Contributed by Jason Knapfel, a content creator for DietsInReview.com, which provides the tools and information needed to shape a healthier you.
September is National Cholesterol Awareness Month.
You should always take care of your cholesterol levels, but now that cholesterol is in the spotlight, let's take a look at some foods that can lower your high cholesterol, or keep it at a healthy level.
This potent herb, affectionately referred to as "the stinking rose," will actually keep your health in full bloom for years to come. Many studies have demonstrated the benefits of regular garlic consumption for healthy cholesterol levels, not to mention blood pressure. Garlic makes for a great salt substitute as well.
Fiber is a key weapon for fighting high cholesterol. Oatmeal contains soluble fiber, which lowers your LDL cholesterol, which is also known as the "bad" cholesterol. Make sure to watch sugar levels, as some oatmeal is pre-sweetened.
3. Olive Oil
There are many reasons that the the Mediterranean diet has been in such high favor in recent years.

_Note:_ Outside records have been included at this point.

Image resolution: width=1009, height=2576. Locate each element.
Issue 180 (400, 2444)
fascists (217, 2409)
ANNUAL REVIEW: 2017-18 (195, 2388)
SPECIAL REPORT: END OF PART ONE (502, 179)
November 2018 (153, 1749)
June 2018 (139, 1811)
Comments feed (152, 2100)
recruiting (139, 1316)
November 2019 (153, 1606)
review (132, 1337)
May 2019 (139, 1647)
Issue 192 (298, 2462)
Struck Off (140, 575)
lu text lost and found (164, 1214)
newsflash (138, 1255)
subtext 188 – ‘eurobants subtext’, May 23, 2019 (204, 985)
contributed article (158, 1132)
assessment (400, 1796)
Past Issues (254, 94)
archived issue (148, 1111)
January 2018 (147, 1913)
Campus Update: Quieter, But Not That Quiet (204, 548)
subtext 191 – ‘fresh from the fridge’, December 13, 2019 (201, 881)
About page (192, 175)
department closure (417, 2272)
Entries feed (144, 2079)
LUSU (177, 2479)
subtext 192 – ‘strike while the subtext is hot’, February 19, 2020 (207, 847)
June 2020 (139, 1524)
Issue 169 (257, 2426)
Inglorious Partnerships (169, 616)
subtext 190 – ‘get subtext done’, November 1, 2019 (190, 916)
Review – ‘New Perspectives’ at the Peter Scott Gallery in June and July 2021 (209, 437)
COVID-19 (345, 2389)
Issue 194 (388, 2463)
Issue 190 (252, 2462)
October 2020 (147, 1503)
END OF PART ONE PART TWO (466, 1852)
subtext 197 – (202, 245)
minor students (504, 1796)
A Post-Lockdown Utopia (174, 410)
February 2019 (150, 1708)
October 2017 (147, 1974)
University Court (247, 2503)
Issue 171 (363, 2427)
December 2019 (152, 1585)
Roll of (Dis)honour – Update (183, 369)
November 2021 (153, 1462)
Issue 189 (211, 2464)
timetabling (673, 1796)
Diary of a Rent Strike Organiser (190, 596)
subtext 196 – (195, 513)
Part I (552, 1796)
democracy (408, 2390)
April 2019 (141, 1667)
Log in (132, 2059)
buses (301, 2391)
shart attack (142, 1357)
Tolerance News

One of the reasons is the love of olive oil. While you don't want to overdo it, modest usage to cook with or season your salads is healthy because olive oil contains antioxidants that lower LDL cholesterol. The Food and Drug Administration recommends about two tablespoons of olive oil a day.
4. Walnuts and Almonds
According to a recent review of 25 studies, eating an average of 67 grams of nuts every day reduces cholesterol levels by 7.4 percent. Walnuts and almonds in particular are rich in polyunsaturated fatty acids, which help lower cholesterol levels.
5. Fish and Omega-3 Fatty Acids
Salmon is the poplar choice to get your heart-healthy omega-3s, but other fatty fish such as mackerel and albacore tuna also have omega-3 fatty acids that help lower cholesterol.